No diesel motor here, just all electric baby.

Dubbed the NS 999, the locomotive was a joint venture between the US Department of Energy (who reportedly provided $1.3 million in funding for the project), Norfolk Southern, Penn State, and Brookville Equipment Company. Brookville supplied the brake regeneration system for the locomotive; imagine if they could put such a system on every car of a mile long train? There is no diesel engine on board either, all the power comes from the electric motor, with an advanced battery system to best manage energy output and maximize the lifespan of the batteries.

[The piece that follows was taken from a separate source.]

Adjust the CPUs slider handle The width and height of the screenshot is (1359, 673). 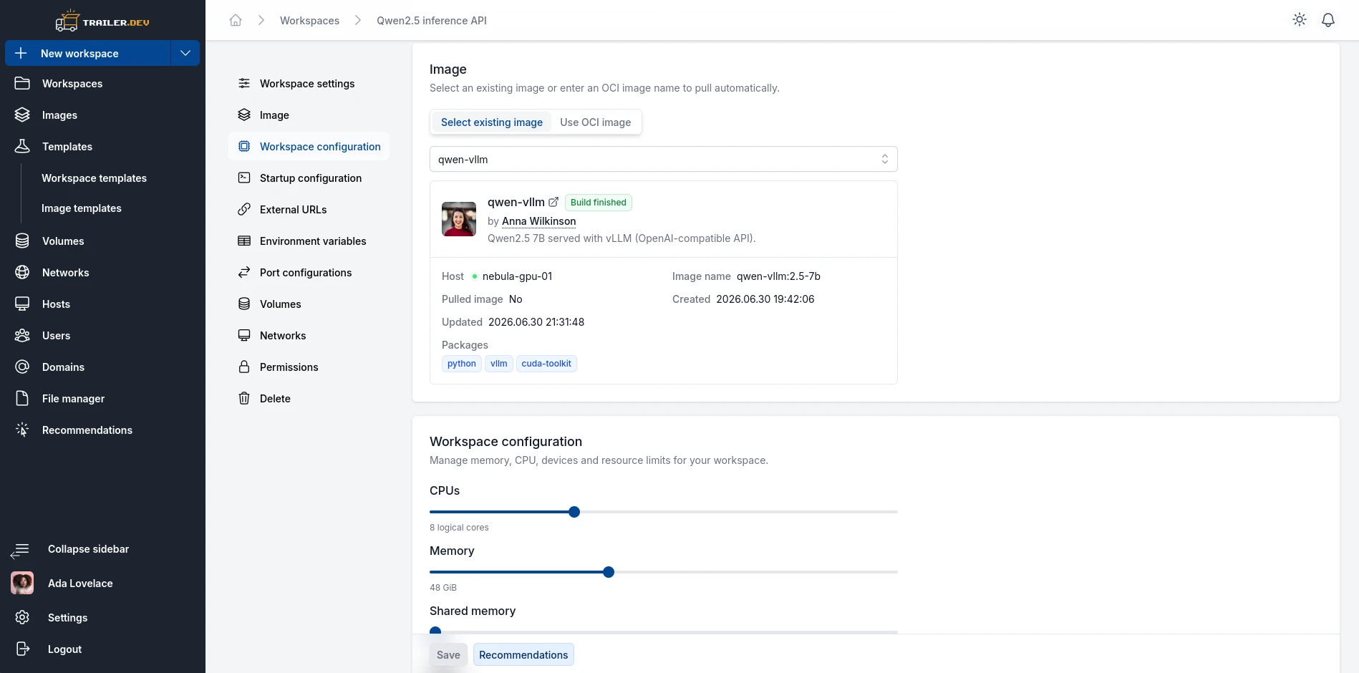tap(574, 512)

No mention of how long it takes to recharge the train, though it can apparently operate three shifts without recharging. No word on how long these shifts are either, but it all sounds very impressive. The NS 999 is just a prototype train, but a working prototype is better than no prototype at all. Trains used to rule this country before falling on to hard times (a lá Amtrak). Trains already play an important part in our freight system, so bringing them up to date and ready for our future transportation needs is crucial. If we could increase the amount of freight that trains move around, it sure would be nice to get some of those semi-trucks off the highways.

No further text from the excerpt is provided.